La Cour Pénale internationale réagit sur le retrait du Burundi du statut de Rome

Apres la promulgation de la loi portant retrait du Burundi des statuts de Rome qui établissent cette instance judiciaire internationale, la CPI considère que les conséquences ne sont pas à court termes.

Le conseiller juridique du procureur général de la CPI a indiquée que le Burundi a encore beaucoup d’étapes à franchir avant que ce retrait soit effectif.

Depuis Arusha en Tanzanie où il participe dans une réunion de haut niveau sur l’applicabilité des textes juridiques internationaux, mardi le 18 octobre 2016, le jour de la promulgation de cette loi par le Président Burundais Pierre Nkurunziza, Rod Rastan ne va pas par quatre chemins. “Les enquêtes déjà en cours ne vont pas s’arrêter. Et même d’autres pourront être lancées.

Et d’ajouter sur les ondes de la Voix de l’Amrique que : « Nous considérons que c’est un non événement du fait que toutes les étapes de retrait n’ont pas encore été franchises ».

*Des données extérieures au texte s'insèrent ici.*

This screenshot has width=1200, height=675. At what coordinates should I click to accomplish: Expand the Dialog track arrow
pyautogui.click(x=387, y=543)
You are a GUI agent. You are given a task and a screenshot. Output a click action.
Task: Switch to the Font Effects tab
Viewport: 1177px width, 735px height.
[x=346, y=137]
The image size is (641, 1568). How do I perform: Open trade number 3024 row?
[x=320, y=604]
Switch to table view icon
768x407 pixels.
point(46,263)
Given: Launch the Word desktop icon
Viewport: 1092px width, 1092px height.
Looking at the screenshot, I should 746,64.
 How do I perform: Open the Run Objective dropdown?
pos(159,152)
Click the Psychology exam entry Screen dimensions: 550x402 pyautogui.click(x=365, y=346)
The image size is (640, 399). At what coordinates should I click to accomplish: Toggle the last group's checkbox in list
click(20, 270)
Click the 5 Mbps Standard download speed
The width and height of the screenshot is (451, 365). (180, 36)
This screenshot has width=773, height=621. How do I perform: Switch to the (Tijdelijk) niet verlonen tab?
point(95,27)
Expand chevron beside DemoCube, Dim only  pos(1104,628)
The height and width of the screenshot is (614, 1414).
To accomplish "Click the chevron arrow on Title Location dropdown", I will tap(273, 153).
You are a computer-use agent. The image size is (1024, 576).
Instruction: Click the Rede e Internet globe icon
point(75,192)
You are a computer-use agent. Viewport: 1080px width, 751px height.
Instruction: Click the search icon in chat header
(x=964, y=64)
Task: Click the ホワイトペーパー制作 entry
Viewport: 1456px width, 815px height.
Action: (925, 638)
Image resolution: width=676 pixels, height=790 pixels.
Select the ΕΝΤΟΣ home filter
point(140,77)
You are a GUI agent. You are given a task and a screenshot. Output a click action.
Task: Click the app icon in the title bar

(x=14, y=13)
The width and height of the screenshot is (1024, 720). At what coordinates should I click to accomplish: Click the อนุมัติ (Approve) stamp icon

Selon la CPI, le Burundi doit présenter une notification écrite au secrétaire général des nations unies. A partir de la, « on compte une période d’une année. Pendant cette période, nous considérons que le Burundi est toujours signataire des statuts de Rome. Nous devons continuer notre collaboration et même en cas de besoin appliquer les lois de la CPI », martèle le conseiller juridique à la CPI.

Rod Rastan s’est ensuite voulu rassurant quant à la rétroactivité sur le travail déjà en cours. « Le retrait même s’il est effectif ne va pas empiétiner sur les poursuites judiciaires concernant les enquêtes préliminaires déjà lancées’’.

A coté des enquêtes préliminaires pour identifier les preuves et analyser si ‘’les crimes commis ou qui se commettent’’ sur le sol Burundais pourraient être traités par le régime du statut de Romme, le conseil juridique à la CPI dit que les portes de la CPI sont toujours ouvertes.

‘’ Nous restons en collaboration de qui que ce soit, étatique ou non étatique, individuel ou collectif sur son apport sur le cas du Burundi’’ précise-t-il en reconnaissant qu’il y a ‘’un collectif des avocats qui ont déjà saisi la CPI au nom de plus de 100 familles victimes des abus divers’’.

Ces dernières semaines ont été surchargées pour le gouvernement Burundais avec la course à la montre derrière la CPI. A peine adoptée par les deux chambres du parlement presqu’ à l’unanimité, le Président Burundais Pierre Nkurunziza a promulgué cette loi mardi le 18 octobre 2016.